GoAbroad Interview

Patrick Ziemnik - Tanzania Country Director

Patrick Ziemnik - Tanzania Country Director

Patrick began his career in experiential education when he became to co-manager of Harvard’s First-Year Outdoor program while he was earning his undergraduate degree. After receiving high honors from the Harvard University Social Studies Department, Patrick took his passion for social entrepreneurship and joined AmeriCorps as a fellow with New Sector Alliance, a nonprofit focused on building leadership capacity in the social sector. Moving on to Rustic Pathways Patrick became country director of Mongolia and now directs programs in Tanzania. Patrick is focused on crafting experiences that transform Rustic Pathways’ participants and at the same time benefit local partner communities.

How has your international experience evolved overtime to make you an even more valuable addition to the Rustic Pathways team?

I graduated with a bachelor of arts in social studies from Harvard University in 2009, with a focus on public health, and had only limited international experience by that point (a summer internship-abroad program in Greece through the Center for Hellenic Studies, unrelated to my major). My extracurricular experience was mainly in experiential education and leader-training through the Harvard First-Year Outdoor Program (FOP), so when I was hired by Rustic Pathways three years later, that background served me well in my first summer in the back country of Mongolia. Since then I have traveled extensively with Rustic Pathways as well as on my own!

Hiking in Tanzania

Students and staff after a hike and swim at a waterfall

Photo Credit: Meg Vogel

How did you get involved with Rustic Pathways?

A fellow member of the Harvard FOP student Steering Committee was already working for Rustic Pathways. At the time I was working in the “traditional” nonprofit sector at a community health center in Boston, but wanted to work for a more nimble, innovative social enterprise, whether for- or non-profit, someplace that was really doing interesting and dynamic work in sustainable development. I didn’t necessarily think that travel was a means to do that, until I started talking to my friend and learning what Rustic Pathways was really about.

How long have you been working with Rustic Pathways?

I was the Mongolia director for about a year-and-half after my first summer there, and then transitioned to Tanzania in January of 2014.

> RAW RECORDS
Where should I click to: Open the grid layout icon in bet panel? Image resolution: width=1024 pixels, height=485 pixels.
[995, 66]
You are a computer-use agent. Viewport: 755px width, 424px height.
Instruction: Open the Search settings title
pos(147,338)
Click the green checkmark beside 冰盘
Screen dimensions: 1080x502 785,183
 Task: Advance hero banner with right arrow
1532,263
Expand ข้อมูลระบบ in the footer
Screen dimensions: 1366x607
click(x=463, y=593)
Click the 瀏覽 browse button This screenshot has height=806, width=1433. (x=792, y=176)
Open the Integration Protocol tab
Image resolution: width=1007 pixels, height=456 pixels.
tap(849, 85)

> WHAT THE TASK REQUIRES
Copy out the entire interview with Patrick Ziemnik word for word, from its header to the last line. The material is separate from the interview.

> COMPLETE OUTPUT
GoAbroad Interview

Patrick Ziemnik - Tanzania Country Director

Patrick Ziemnik - Tanzania Country Director

Patrick began his career in experiential education when he became to co-manager of Harvard’s First-Year Outdoor program while he was earning his undergraduate degree. After receiving high honors from the Harvard University Social Studies Department, Patrick took his passion for social entrepreneurship and joined AmeriCorps as a fellow with New Sector Alliance, a nonprofit focused on building leadership capacity in the social sector. Moving on to Rustic Pathways Patrick became country director of Mongolia and now directs programs in Tanzania. Patrick is focused on crafting experiences that transform Rustic Pathways’ participants and at the same time benefit local partner communities.

How has your international experience evolved overtime to make you an even more valuable addition to the Rustic Pathways team?

I graduated with a bachelor of arts in social studies from Harvard University in 2009, with a focus on public health, and had only limited international experience by that point (a summer internship-abroad program in Greece through the Center for Hellenic Studies, unrelated to my major). My extracurricular experience was mainly in experiential education and leader-training through the Harvard First-Year Outdoor Program (FOP), so when I was hired by Rustic Pathways three years later, that background served me well in my first summer in the back country of Mongolia. Since then I have traveled extensively with Rustic Pathways as well as on my own!

Hiking in Tanzania

Students and staff after a hike and swim at a waterfall

Photo Credit: Meg Vogel

How did you get involved with Rustic Pathways?

A fellow member of the Harvard FOP student Steering Committee was already working for Rustic Pathways. At the time I was working in the “traditional” nonprofit sector at a community health center in Boston, but wanted to work for a more nimble, innovative social enterprise, whether for- or non-profit, someplace that was really doing interesting and dynamic work in sustainable development. I didn’t necessarily think that travel was a means to do that, until I started talking to my friend and learning what Rustic Pathways was really about.

How long have you been working with Rustic Pathways?

I was the Mongolia director for about a year-and-half after my first summer there, and then transitioned to Tanzania in January of 2014.